World War I Posters: The Social Media of the Early 20th Century

In the early to late 1900s, in terms of public communications, radio was just starting to take off, but the big challenge of communicating important ideas of safety, health and civic information to the public was still in the hands of Guttenberg technology: the Printed Poster. At that time poster media was one of the most important communications mediums of that era.

photo credit: National WW I Museum

Posters fulfilled the role of today's television and Internet, said Doran Cart, senior curator of the National WW I Museum, "in communicating to the public, to educate them, to warn them, to raise money (buying war bonds) and to save food (liberty gardens). Our poster collection is not only a major historic media document of WW I, but also reflects the importance of that medium as a major form of signage from that time period."

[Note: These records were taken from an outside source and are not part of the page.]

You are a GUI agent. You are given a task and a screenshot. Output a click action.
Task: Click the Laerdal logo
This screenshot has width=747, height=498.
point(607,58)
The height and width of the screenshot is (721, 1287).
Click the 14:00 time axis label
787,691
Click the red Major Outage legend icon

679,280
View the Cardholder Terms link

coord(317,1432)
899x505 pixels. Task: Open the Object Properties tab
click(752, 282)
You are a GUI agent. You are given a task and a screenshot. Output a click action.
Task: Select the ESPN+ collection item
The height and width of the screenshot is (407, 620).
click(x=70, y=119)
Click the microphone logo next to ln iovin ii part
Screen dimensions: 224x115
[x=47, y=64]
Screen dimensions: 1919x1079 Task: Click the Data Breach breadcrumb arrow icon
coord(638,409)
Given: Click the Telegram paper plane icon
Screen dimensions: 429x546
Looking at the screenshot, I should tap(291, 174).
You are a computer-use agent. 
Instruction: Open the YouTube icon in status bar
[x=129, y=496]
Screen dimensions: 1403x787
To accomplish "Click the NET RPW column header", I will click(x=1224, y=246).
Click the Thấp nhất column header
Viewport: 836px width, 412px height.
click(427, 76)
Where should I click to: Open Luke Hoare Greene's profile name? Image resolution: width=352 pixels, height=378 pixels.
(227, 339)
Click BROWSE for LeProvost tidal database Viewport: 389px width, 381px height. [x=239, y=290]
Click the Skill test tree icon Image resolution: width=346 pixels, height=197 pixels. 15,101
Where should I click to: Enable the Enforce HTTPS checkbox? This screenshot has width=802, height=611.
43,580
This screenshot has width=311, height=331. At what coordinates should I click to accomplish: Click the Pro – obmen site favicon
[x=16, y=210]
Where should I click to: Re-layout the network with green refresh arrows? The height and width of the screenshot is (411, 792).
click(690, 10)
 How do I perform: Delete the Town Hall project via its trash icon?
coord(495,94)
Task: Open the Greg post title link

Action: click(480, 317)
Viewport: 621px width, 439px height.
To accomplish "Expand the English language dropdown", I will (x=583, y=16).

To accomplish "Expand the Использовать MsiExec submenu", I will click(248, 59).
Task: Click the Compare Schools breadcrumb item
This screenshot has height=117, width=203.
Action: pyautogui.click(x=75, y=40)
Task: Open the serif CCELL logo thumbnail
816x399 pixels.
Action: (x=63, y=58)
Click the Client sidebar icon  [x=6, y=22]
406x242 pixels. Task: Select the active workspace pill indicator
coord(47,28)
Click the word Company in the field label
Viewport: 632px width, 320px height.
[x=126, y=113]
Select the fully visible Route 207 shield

"First, not only were the posters colorful and affordable, but they were also ubiquitous as they could easily be put up anywhere there was a flat surface to glue them to as no special skills were needed in flattening them to the walls. Second, posters were a great example of graphic imagery with a strong visual and a minimum of text. Thus non-readers such as children, illiterates and foreigners who couldn't read English could still look at a poster and pretty much get the meaning of its appeal. A picture of soldiers fighting or Uncle Sam pointing a picture at you says it all. Likewise it was such a universal communications medium, that it was equally used by the opposing sides as well, all to bring top of mind awareness about the war and what part each country's citizens could play in contributing to and helping their side to win.

Perhaps the most famous of American posters at that time was the Uncle Sam Wants You recruiting poster. Although Uncle Sam's origins go back at least one hundred years earlier, his familiar hand pointing pose as a 'recruitment draw' didn't really take off till the early days of WW I, with his presence on the cover of a 1916 magazine with the appeal, "What Are You Doing for Preparedness?" That in turn eventually became the famous ...Wants You poster that has since appeared everywhere for every following American military new recruitment drive.